RTX 5080 and RTX 3090 Setup: 80 Tok/s on Qwen 3.6 27B Q8

Performance & Optimization

  • Original post: RTX 5080 + 3090 achieving ~80 tok/s on Qwen 3.6 27B Q8 with MTP; others report:
    • 2×4090: ~90 tok/s (27B Q8) and ~260 tok/s (35B A3B Q8).
    • Single 3090: ~120 tok/s on Qwen 3.6 35B A3B with MTP via LM Studio.
    • MacBook M5 Max (MLX): ~20 tok/s on 27B Q8.
    • Ryzen AI Max 395+: ~28 tok/s (27B), ~60 tok/s (35B).
  • Some want more theory: optimal tensor/weight splits, driver issues, and bandwidth utilization.
  • One commenter notes that a 3090 memory bandwidth calculation suggests significant headroom even at ~30 tok/s.
  • Recommended Qwen 3.6 sampling and MTP/ngram speculative settings are shared; current article’s settings are criticized as suboptimal.
  • Discussion on MTP + n‑gram speculative decoding: ordering in CLI vs internal hardcoded priority in llama.cpp.

Hardware Setups, Power, and Cooling

  • Multiple builds: 5080+3090, 2×3080 20GB, X99 dual x16 boards, Oculink breakouts, eGPU wishes.
  • Peer‑to‑peer (P2P) on mixed GPUs and consumer chipsets is confusing; some see “CNS” (no chipset support), others recommend patched NVIDIA modules.
  • Power draw a concern: dual‑GPU nodes hitting 600–700W+, heating rooms; power limiting via nvidia-smi recommended.
  • Lower‑TDP configs (Ryzen AI, Apple Silicon) noted as “slower but wild for laptops.”

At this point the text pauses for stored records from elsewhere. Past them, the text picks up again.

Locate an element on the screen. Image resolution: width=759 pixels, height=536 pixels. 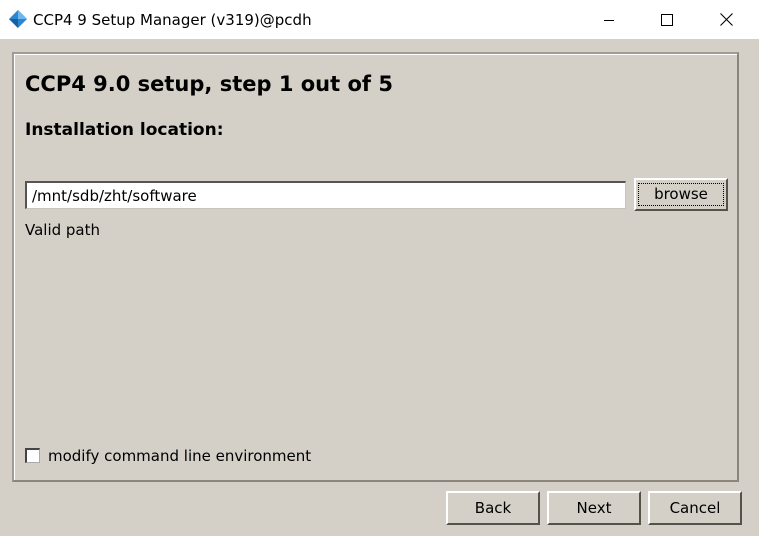
browse-button: browse is located at coordinates (681, 194).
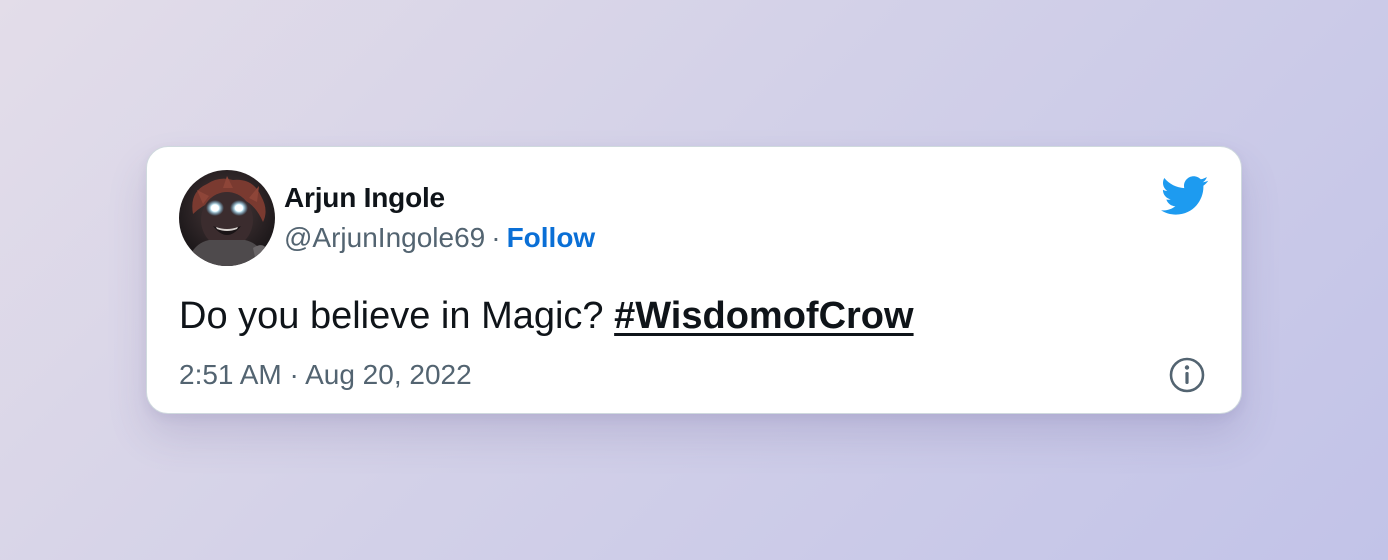 The height and width of the screenshot is (560, 1388). Describe the element at coordinates (552, 238) in the screenshot. I see `follow-button: Follow` at that location.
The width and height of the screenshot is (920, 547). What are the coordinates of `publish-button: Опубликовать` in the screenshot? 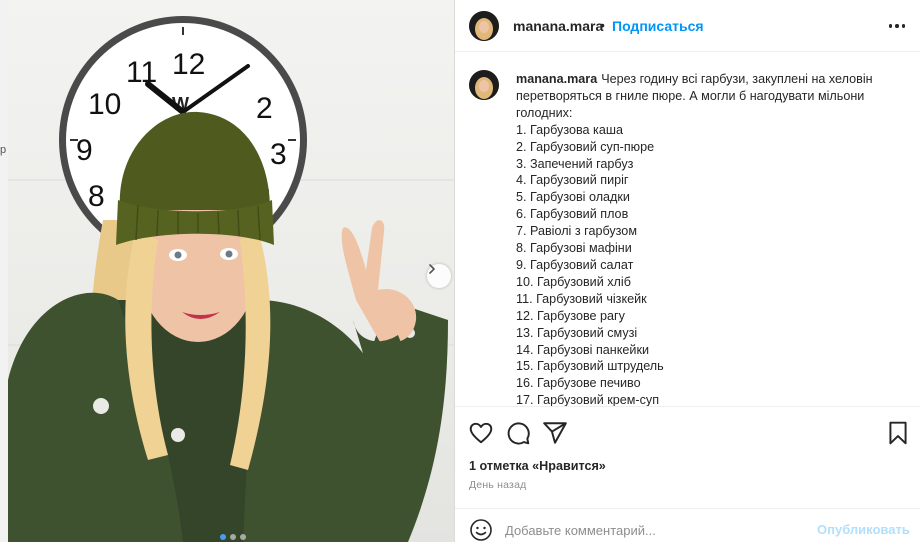 It's located at (864, 530).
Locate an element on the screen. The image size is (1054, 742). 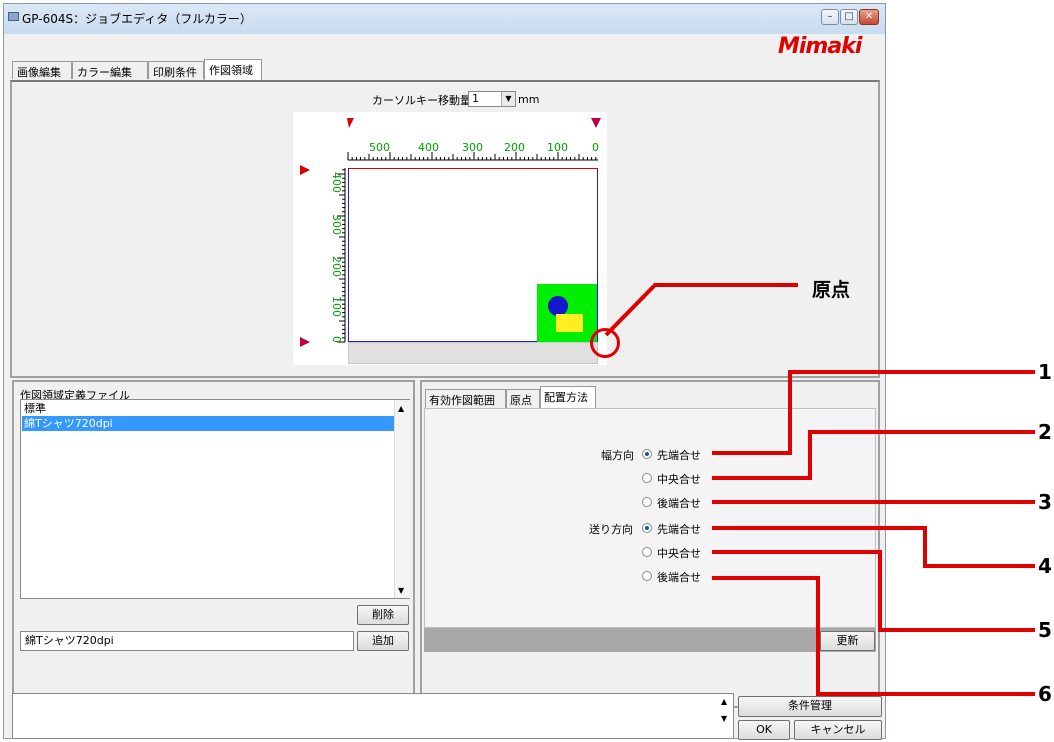
callout-5: 5 is located at coordinates (1045, 630).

Local vs Cloud: Cost, Privacy, and Regulation

  • Economic skeptics: cloud inference at ~$3/M tokens seems far cheaper than multi‑k GPU rigs plus electricity and noise.
  • Counterpoints:
    • It’s a hobby; hardware is multi‑use (gaming, rendering).
    • Owning hardware hedges against future price hikes, service shutdowns, or regulatory bans on LLM usage.
    • Local setups provide privacy, custom control (logprobs, samplers, PeFT), and avoid opaque middlemen.

Model Quality & Use Cases

  • Qwen 3.6 27B/35B praised as excellent for size, especially with MoE and large contexts; good for coding, KB‑backed tasks, and custom agents (e.g., grocery ordering via browser automation).
  • Compared to frontier models (Claude, others):
    • Frontier models generally still stronger, especially on complex, long CoT tasks and debugging.
    • Some prefer smaller local models’ “simpler” failure modes and less overconfident, polished bullshit.
  • Debate over whether benchmarks overhype small models and how much model size vs RLHF vs architecture really matter.